# Fuente Alimentación Simetrica 30v 5A. Problemas



## Soto_dk (Ago 3, 2009)

Hola Compañeros

Ante todo os ruego que, pese a haber buscado , si existe algún mensaje igual o de algo similar, borreis y me indiqueis.

Hace unos dias intenté construir una fuente partiendo de este esquema.

La verdad es que no me funciona nada bien. Tuve que coregir el voltaje de los primeros condensadores. Ahora los Led's no funcionan y el 7812 me ha explotado justo al conectar el multimetro para medir la tensión negativa.
Tambien comentaros qeu la resistencia 1k5 de 1/2 w del lado positivo se pone negra poco a poco.

Mi cuestión es: ¿podéis decirme que está mal en este circuito? 

He probado de todo y buscado pero no se que pasa.Tengo la sensación de que los reguladores de voltaje no son los correctos.

Gracias de Antemano

Decá


----------



## elosciloscopio (Ago 3, 2009)

Algo tiene que estar mal.
No tiene buna pinta esa fuente.

En primer lugar, no se le pueden pedir 30V 5A, a un transformador de 20V 5A.
Y además, porqué se usan reguladores de voltaje de 12V, si se pretenden obtener 30V?

Te aconsejo que dejes esa fuente. no me gusta nada.
además , no sé siquiera si los 1N4007 aguantarán 5A


----------



## Soto_dk (Ago 3, 2009)

el asunto es que el transformador ya lo compré y los diodos si funcionan pero a partir de ahi..
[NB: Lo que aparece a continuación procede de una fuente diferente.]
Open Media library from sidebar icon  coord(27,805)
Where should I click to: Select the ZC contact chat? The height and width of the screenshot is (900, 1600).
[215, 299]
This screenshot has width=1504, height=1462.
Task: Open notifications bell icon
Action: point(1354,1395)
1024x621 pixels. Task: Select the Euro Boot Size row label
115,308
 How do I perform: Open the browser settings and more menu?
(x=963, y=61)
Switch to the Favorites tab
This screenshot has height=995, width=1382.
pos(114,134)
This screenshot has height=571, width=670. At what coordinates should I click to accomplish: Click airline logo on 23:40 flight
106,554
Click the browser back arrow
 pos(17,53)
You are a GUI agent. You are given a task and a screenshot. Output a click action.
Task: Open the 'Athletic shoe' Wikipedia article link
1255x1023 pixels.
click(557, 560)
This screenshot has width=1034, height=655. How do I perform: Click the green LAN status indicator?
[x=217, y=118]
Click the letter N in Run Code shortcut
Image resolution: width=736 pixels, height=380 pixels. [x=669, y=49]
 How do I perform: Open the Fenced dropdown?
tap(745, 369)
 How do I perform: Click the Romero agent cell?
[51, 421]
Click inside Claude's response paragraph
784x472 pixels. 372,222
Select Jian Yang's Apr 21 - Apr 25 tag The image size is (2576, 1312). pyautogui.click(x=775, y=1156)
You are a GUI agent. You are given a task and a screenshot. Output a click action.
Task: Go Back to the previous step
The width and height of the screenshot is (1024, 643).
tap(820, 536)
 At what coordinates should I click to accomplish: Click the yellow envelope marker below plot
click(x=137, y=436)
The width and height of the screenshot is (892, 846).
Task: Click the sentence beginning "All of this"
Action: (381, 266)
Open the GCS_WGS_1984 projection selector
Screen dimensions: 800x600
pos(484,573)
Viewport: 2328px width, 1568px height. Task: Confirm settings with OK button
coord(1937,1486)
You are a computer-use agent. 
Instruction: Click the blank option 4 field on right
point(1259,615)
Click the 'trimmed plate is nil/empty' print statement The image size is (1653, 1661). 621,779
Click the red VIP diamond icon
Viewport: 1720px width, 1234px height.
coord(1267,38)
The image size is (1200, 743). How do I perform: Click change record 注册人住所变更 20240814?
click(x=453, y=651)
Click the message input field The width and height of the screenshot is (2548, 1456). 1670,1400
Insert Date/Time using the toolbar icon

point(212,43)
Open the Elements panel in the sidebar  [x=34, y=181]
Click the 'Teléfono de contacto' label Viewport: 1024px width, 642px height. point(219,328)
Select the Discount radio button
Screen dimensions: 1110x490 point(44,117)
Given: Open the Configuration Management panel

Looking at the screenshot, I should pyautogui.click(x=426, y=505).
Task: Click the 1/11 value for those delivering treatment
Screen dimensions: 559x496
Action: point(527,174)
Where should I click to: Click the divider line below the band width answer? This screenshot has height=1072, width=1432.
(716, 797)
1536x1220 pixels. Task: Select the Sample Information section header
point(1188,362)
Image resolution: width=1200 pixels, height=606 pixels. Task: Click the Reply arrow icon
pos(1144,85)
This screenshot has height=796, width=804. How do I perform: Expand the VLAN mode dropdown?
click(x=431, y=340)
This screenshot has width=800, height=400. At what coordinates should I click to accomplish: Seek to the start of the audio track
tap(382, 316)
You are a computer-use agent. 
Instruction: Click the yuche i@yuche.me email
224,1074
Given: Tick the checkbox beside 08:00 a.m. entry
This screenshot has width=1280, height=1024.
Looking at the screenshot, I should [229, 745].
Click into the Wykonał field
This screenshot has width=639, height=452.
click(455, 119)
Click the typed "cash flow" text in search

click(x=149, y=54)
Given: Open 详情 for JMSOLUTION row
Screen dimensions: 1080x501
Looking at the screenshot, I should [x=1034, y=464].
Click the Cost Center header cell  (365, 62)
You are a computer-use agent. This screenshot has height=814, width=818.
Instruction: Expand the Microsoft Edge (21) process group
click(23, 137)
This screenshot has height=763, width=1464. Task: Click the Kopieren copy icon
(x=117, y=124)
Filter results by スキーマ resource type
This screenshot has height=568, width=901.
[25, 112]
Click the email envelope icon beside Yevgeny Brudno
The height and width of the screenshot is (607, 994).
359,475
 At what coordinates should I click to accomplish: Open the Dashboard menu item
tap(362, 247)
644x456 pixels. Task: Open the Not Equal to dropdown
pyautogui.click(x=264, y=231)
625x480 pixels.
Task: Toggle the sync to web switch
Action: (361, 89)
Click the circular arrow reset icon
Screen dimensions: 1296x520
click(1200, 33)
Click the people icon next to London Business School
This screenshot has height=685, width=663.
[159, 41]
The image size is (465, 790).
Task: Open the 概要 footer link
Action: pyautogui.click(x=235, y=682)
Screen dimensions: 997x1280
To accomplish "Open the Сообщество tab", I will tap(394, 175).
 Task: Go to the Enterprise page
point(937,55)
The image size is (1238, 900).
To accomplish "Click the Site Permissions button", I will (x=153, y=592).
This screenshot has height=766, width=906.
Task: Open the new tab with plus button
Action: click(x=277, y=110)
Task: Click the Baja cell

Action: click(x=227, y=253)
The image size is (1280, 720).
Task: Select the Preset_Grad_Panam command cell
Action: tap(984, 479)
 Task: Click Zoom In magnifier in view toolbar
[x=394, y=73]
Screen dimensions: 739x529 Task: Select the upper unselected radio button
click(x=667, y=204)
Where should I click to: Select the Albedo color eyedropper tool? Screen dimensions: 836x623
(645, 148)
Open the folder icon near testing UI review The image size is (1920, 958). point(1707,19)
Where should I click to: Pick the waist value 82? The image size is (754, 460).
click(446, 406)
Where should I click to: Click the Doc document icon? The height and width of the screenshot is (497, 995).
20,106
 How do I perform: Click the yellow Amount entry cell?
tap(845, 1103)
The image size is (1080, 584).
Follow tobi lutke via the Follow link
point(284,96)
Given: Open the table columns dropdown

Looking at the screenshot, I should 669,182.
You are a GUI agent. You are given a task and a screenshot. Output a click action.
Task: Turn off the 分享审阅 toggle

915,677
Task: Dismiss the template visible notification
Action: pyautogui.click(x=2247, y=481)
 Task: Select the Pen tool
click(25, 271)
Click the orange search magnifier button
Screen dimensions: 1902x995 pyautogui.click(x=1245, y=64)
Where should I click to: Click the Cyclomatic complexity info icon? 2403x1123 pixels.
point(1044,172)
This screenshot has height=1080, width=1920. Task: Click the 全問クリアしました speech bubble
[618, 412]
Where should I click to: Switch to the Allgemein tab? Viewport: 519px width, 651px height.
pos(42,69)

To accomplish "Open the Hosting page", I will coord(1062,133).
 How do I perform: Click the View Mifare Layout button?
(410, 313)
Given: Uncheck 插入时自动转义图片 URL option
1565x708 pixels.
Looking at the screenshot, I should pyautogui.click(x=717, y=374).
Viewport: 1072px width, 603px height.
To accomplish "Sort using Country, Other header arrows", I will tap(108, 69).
de todas formas ese transformador conectado suministra 40v (56 en vacio), esto está bien.

La pena es que tengo todas las piezas, y hasta un pcb!

Gracias por todo

Decá


----------



## Soto_dk (Ago 4, 2009)

alguien podria echarme una mano, o darme una solución.

En cualquier caso, alguien conoce un regulador negativo de 5 amperios y -30v?

Gracias de antemano

Decá


----------



## algp (Ago 4, 2009)

Concuerdo con el osciloscopio. Ese diseño de fuente es de lo mas extraño.
Realmente mas que una fuente para ser ensamblada parece un diagrama parte de un examen de circuitos al que le han quitado la pregunta inicial "Corrija el sgte diagrama para que funcione correctamente".

- La tension rectificada seria aprox. 27.5V ( en extremos de C1 ). Con lo cual es imposible luego lograr 30V.
- El diodo LED recibe aprox. 50mA ( cuando lo normal es 20mA ). No me extraña que ya no prendan.
- El pin indicado como ADJ no tiene esa denominacion en el 7812. El LM317 en cambio si lleva esa denominacion.
- La numeracion de pines del 7812 es incorrecta. La numeracion corresponde a la del LM317.
- El metodo empleado para lograr mas corriente del regulador es ligeramente similar al metodo correcto, pero invirtiendo la entrada con la salida !

Conclusion..... ese diagrama solo sirve para malograr cosas.

Te recomiendo usar el LM317HV y el LM3137HV. Estos solo dan 1.5A, pero es posible lograr mas corriente agregando algunos componentes. La forma de hacerlo la puedes ver en el datasheet de esos ICs, el datasheet de reguladores 78XX, y tambien en este buen *post* de elaficionado.


----------



## elaficionado (Ago 4, 2009)

Hola.
Esa fuente la he visto en una página de venta de Kits de fuentes de alimentación. 
Ese circuito está mal dibujado y el regulador cambiado (si te quiero vender el Kit, no te voy a dar el plano de lo que te quiero vender).
Mira aquí:_ https://www.forosdeelectronica.com/posts/123984/ _te sugiero que mires todo el tema, tal vez te sirva de algo.

Suerte.
Chao.
elaficionado.


----------



## Soto_dk (Ago 5, 2009)

Hola!

Muchas gracias elaficionado, me viene estupendo el link que me das.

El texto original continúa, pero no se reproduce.